03 October 2012

Former President of Chile: Technology Will Drive Democracy and Accountability

The spread of technology is taking the world back in time, argues former Chilean President Ricardo Lagos. More specifically it takes us to Greece, “but not Greece of today,” he stresses to point out. “3,000 years ago people would gather in the public square,” explains Lagos. “They had the opportunity to speak to each other on an equal level. You could talk, I would talk, he would talk and we all would have to listen.” 

For Lagos, technologies are bringing back the public square that fostered the early developments of democracy. He explained his excitement for this reversion at today’s Beyond Access conference in Washington DC. “I sense sometimes that we are in the process of forming a new wave,” he told me. “New political institutions are forming through public participation thanks to technological advances.” 

Former President of Chile Ricardo Lagos; Credit
He explained that the printing press was an important development for democracy, but it was not until newspapers were printed that presses reached their true potential. It took 200 years to go from the printing press to the democratic revolutions in the United States and France. The new political institutions that are supported by technologies, he believes, will develop much sooner.
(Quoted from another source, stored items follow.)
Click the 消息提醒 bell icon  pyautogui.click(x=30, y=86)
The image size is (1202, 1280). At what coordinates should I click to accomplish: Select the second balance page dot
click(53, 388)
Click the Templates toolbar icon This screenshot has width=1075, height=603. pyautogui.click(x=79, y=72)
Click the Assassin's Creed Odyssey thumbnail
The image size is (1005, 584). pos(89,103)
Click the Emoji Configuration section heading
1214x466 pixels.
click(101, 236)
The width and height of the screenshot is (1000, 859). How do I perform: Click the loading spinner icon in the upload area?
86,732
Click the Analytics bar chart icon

Technology brings about a glut of information. Lagos was careful to point out that the use matters. “In the future the question is how do you deal with the mass of information,” he said. “Citizens will feel more empowered because it amplifies the aspect of representation that is a part of democracy.” 

Beyond accountability and governance, technology increases access to the world. The size of Chile means that it must look outward, said Lagos. Connectivity changes the center of the world by increasing access. It radically changes the former centrality of international relations. “What is the meaning of a frontier anymore when you can click and have access?” posed Lagos.

During his talk and afterwards, Lagos told the story of a group of fishermen that lived on the small island of Melinka. He visited the location as president and saw that the fishermen were using the internet to access market prices for Chilean Sea Bass in Spain. They were then able to determine where to ship their catches based on where they could get the best price. He punctuated the story saying, “This is the kind of thing that makes a tremendous difference.”

Technology is at the core of Lagos and is evident in the progress of Chile. The country requires citizens to pay their taxes online and the Chile Compra dashboard allows citizens to track programs and expenditures. “Literacy was the big issue of the 20th Century. The big issue in this century is that everyone is able to use digital instruments,” said Lagos. Chile is making this effort through a 10 year plan to reduce the digital divide.

It is governance and transparency that got Lagos most excited. He explained that he hopes to use his foundation to empower citizens to hold politicians accountable by making information available in regards to progress of their campaign promises. To Lagos, technology is a way to engender democratization at all levels.

The former president grew more excited as he spoke about supporting transparency and accountability for the government. “Citizens will feel more empowered when they have more access,” he asserted.